Trotz phasenweise wunderbar strahlender Erben bricht das Duo in Summe nicht notwendigerweise mit einer gewissen Gleichförmigkeit einer Platte, die trotz der an sich kompakten Spielzeit von knapp 32 Minuten doch auch Leerlauf zu durchtauchen hat. So sind es nur wenige individuelle Szenen, die in einer soliden Klasse unter die Haut gehen können, aber auch dort niemals überwältigen.
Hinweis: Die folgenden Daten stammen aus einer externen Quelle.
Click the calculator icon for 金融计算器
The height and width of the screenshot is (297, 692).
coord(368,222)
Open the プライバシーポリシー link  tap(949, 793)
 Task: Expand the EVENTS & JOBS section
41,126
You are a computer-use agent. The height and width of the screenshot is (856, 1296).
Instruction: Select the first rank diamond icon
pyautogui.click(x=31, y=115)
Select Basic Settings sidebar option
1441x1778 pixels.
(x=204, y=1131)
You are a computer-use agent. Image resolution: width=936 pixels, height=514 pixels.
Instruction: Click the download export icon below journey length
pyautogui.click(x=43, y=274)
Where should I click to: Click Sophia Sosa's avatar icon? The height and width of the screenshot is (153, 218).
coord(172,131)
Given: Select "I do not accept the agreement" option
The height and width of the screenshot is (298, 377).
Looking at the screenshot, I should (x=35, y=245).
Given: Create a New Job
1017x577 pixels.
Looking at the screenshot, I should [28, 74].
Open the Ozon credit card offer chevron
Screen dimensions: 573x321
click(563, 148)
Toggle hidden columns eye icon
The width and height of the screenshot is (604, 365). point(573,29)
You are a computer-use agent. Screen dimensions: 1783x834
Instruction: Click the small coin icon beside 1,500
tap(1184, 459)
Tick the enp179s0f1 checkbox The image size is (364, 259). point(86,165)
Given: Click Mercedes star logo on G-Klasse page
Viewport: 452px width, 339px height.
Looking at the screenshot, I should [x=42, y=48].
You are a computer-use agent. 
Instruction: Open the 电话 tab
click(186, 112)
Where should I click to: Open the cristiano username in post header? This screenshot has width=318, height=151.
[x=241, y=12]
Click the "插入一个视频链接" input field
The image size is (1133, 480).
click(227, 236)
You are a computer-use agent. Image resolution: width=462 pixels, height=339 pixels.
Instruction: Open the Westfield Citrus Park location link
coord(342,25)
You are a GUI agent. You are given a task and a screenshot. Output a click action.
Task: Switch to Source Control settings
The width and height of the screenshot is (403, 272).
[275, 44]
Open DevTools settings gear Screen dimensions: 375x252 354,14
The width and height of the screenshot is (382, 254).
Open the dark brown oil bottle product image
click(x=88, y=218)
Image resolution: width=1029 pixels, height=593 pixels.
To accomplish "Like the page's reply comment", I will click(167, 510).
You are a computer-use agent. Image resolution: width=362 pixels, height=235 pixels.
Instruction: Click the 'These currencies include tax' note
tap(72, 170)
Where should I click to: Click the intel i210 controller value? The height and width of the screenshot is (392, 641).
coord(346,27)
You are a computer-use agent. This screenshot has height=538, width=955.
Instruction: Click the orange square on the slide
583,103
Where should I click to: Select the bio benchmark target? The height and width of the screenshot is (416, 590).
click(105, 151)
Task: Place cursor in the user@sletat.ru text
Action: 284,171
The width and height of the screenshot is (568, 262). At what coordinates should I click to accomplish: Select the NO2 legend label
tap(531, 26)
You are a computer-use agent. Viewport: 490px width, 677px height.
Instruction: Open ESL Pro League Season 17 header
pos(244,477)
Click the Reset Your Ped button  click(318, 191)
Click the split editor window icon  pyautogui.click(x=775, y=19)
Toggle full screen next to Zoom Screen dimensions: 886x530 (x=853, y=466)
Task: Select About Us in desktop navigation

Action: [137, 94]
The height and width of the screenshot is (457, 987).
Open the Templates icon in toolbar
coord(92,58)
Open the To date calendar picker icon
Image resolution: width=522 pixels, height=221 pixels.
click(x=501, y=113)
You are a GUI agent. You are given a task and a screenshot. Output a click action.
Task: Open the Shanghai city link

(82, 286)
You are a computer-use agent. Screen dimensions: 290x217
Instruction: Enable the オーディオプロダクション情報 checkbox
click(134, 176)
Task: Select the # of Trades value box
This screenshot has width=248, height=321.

Der vielleicht größte Vorwurf, den man dem künstlerisch gar nicht unbedingt scheiternden Lost Wisdom Pt.2 insofern aber machen muß, ist allerdings jener, dass sich die Platte trotz ihrer personellen und stilistischen Anknüpfungspunkte einfach nicht wie der restlos schlüssige Nachfolger des überragenden 2008er-Werkes anfühlt, sondern eben viel mehr wie die nostalgisch verwurzelte Fortsetzung von A Crow Looked At Me und Only Now, die die mit dem Vorgänger bereits wieder initialisierte Rückkehr zu einem „klassischeren“ Mount Eerie-Sound stringent weiterverfolgt. Wo Lost Wisdom ein subtiles Werk für die heimliche Ewigkeit war, ist Part 2 ein guter, aber durchwachsener Ausdruck des Momentums.
Vielleicht ist die Bürde dieser Wurzelsuche im Schatten von Lost Wisdom aber auch einfach notwendig, um doch noch einen Ausweg aus der Tragödie finden zu können: Elverum ist nach der Scheidung von Williams und dem Verkauf seines eigenen Hab und Gutes schließlich wieder zu seinen Eltern gezogen („I believe, and now I walk to the edge of delusion/ Divorced and estranged, staying back with my parents“), wohl eher um nicht zusammenzubrechen, anstatt neu zu beginnen. Ob er mit dem nur bedingt befriedigenden Lost Wisdom pt.2 den Bogen schließen und den Teufelskreis durchbrechen kann, bleibt zwar offen, die letzten Worte der Platte geben jedoch zumindest eine vage Hoffnung: „At the edge of this ocean I stand and pour out the glass of water I brought/ There’s nothing else I can give but love“.